Por: Juan Cruz Trifolio
Sociólogo – Comunicador Dominicano
triffolio@gmail.com

Las paradojas y contradicciones son expresiones genuinas y consustanciales del submundo de los mortales sin importar el punto geográfico donde nos desenvolvemos.
Muchas de ellas, además de dejarnos anonadados, terminan motivándonos a reír a mandíbulas batientes por la ironía y la chispa de humor que muchas veces envuelven,
Son vivas manifestaciones de la llamada “sal del mundo” que también nos invitan a la reflexión y la compresión.
Razón tuvo Eduardo Galeano en su interesante obra El Libro de los Abrazos, cuando expresa de manera puntual que la paradoja es “el espejo que la historia usa para tomarnos el pelo”, no importa seamos calvos, y la contradicción es “el pulmón de la historia”.

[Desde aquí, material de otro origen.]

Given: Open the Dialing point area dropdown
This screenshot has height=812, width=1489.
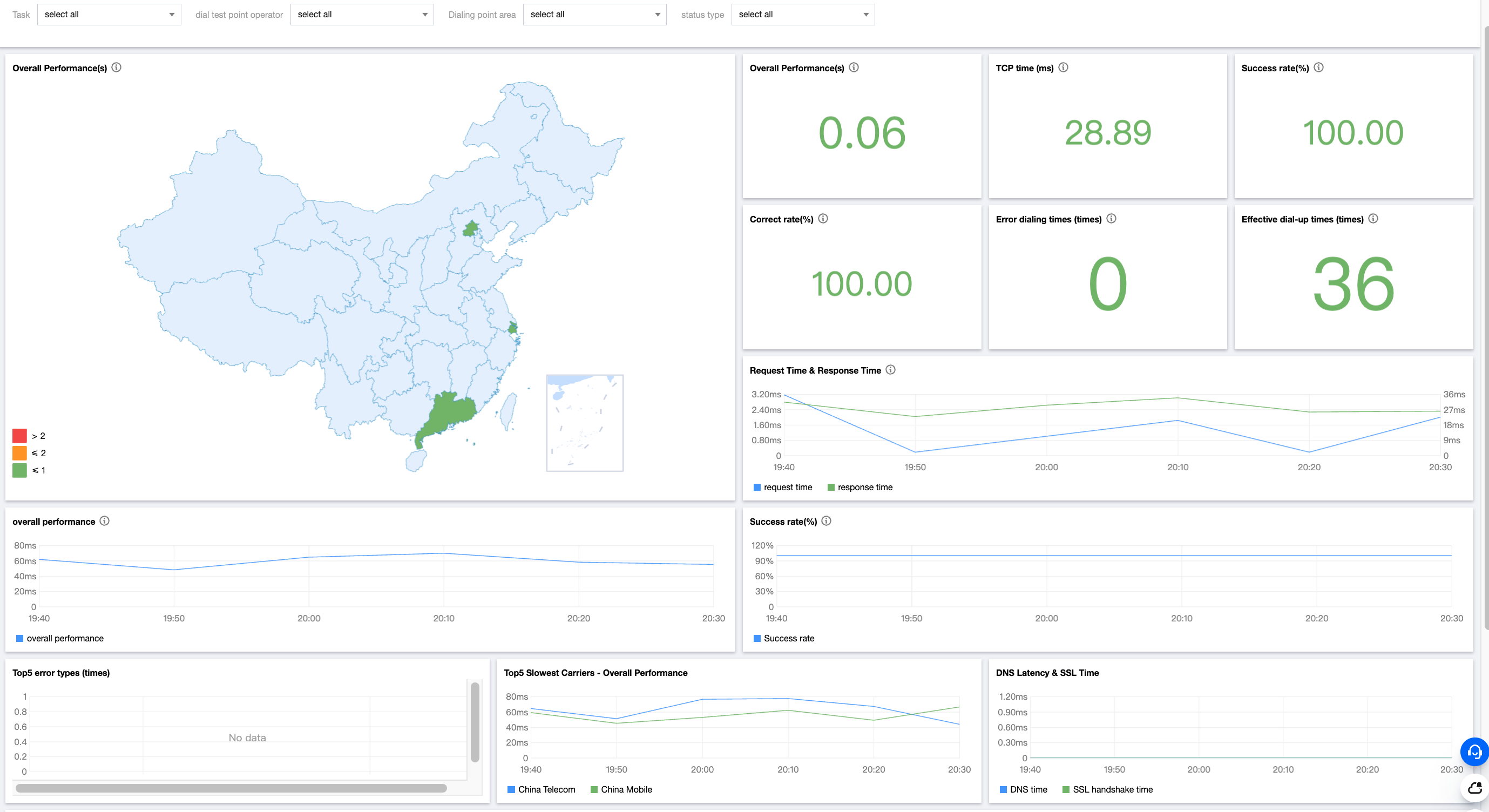Looking at the screenshot, I should (x=594, y=15).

Siendo de tal manera y teniendo en consideración el tratamiento que el referido, irónico, satírico, original y profundo escritor uruguayo expone sobre los temas en cuestión, en la publicación aludida, procedemos a reproducir, inicialmente, algunas de las contradicciones percibidas frecuentemente en el ambiente latinoamericano, destacando las siguientes:
Napoleon Bonaparte, el más francés de los franceses, no era francés.
No era ruso José Stalin, el más ruso de los rusos.